Tingginya angka bunuh diri akibat jam kerja di Jepang sudah jadi sebuah kenyataan. Meskipun bila dibandingkan dengan kota-kota di negara lain di Asia, jam kerja di Jepang tidak terlalu lama. Pada 2015 rata-rata setiap harinya pekerja di Tokyo bekerja selama 7,9 jam.

Jam kerja itu masih belum ada apa-apanya dibandingkan dengan para pekerja di Hong Kong yang harus menghabiskan waktu 10 jam per hari. Begitu pula jika dibandingkan dengan Jakarta yang rata-rata mencapai 8,1 jam. Bila dilihat dari jumlah cuti tahunan, Tokyo relatif lebih banyak daripada di Jakarta.

Jumlah cuti tahunan di Jakarta hanya 12 hari, sedangkan di Tokyo hingga 17 hari. Padahal jam kerjanya justru lebih banyak di Jakarta. Hong Kong yang memiki jam kerja tertinggi memiliki cuti tahunan 17 hari. Sedangkan rekor cuti tahunan terbanyak di Asia dipegang Manama di Bahrain hingga 34 hari cuti per tahun.

Merespons kasus bunuh diri akibat pekerjaan, pemerintah Jepang lantas mengeluarkan kampanye Premium Friday, pada hari Jumat para pekerja akan pulang lebih cepat, setiap pukul 15.00. Rencananya, kampanye itu mulai berlaku 24 Februari 2017 mendatang.

INFOGRAFIK Tenaga kerja Jepang

Apa yang sedang diupayakan oleh pemerintah Jepang, bisa dimaknai sebagai cara mengurangi beban jam kerja, untuk meminimalisir tekanan stres terhadap para karyawan. Stres menjadi persoalan yang dihadapi oleh para pekerja di dunia, termasuk Kezia dan Nadia, karyawati perusahaan swasta di Jakarta.

Keduanya mengaku stres dengan rutinitas pekerjaan. Kezia dan Nadia hanya contoh yang dialami para pekerja pada umumnya. Mereka mengaku tidak punya pilihan selain menjalani rutinitas harian di kantor. “Kalau cari kerja sekarang susah, dapat kerja begini ya dijalani,” ujar Kezia.

“Emang ada kerja kantoran yang sehari cuma 6 jam? Kalau ada pasti mau. Tapi hitung juga berapa salary-nya. Kalau nggak cocok juga nggak mau, mending kerjaan sekarang, stres-stres dulu nggak papa,” kata Nadia.

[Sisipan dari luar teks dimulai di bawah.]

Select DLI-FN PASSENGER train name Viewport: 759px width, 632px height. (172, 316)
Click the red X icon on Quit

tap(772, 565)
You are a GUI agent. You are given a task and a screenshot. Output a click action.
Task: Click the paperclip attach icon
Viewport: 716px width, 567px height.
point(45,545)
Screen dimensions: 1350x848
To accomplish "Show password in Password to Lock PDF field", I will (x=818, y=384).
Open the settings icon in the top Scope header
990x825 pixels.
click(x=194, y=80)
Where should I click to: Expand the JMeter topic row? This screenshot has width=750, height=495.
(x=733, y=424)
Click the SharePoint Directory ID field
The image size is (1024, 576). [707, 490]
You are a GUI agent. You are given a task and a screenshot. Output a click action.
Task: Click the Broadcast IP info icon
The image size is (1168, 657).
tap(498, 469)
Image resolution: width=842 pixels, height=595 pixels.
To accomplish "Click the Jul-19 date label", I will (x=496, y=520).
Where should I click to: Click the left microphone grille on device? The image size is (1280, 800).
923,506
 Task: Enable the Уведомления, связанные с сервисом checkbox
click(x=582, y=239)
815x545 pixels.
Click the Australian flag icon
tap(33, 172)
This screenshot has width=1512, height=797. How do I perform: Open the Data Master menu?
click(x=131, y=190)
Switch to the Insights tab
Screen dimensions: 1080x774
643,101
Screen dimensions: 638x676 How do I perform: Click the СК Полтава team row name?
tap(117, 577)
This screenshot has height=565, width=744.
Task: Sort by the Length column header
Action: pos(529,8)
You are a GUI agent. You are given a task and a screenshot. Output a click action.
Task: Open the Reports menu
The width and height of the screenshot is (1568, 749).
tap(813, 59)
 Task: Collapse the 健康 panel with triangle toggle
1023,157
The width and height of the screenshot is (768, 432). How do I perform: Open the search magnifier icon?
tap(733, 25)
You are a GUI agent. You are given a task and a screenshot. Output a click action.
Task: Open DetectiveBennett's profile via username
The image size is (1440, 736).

Persoalan lama waktu bekerja juga sering dikaitkan dengan kebahagiaan seseorang. Dalam sebuah riset yang dilakukan Loughborough University Inggris terhadap pola waktu kerja dan tingkat kesejahteraan dari 20.000 orang dalam periode 18 tahun, terungkap bahwa keleluasaan dalam memilih waktu kerja berpengaruh pada kebahagiaan. Kesimpulan dari studi yang dilakukan 2015, seseorang yang terlalu lama bekerja merasa tidak puas dan tak bahagia dengan hidupnya.

Apakah dengan tak bahagia karena persoalan jam kerja seseorang harus mengakhiri hidupnya? Imbas dari aktivitas bekerja seperti stres memang menjadi tantangan bagi pekerja, tapi mengakhiri hidup bukanlah sebuah pilihan. Namun, bagi pemerintah dan perusahaan, mereka juga perlu berkaca dari Jepang.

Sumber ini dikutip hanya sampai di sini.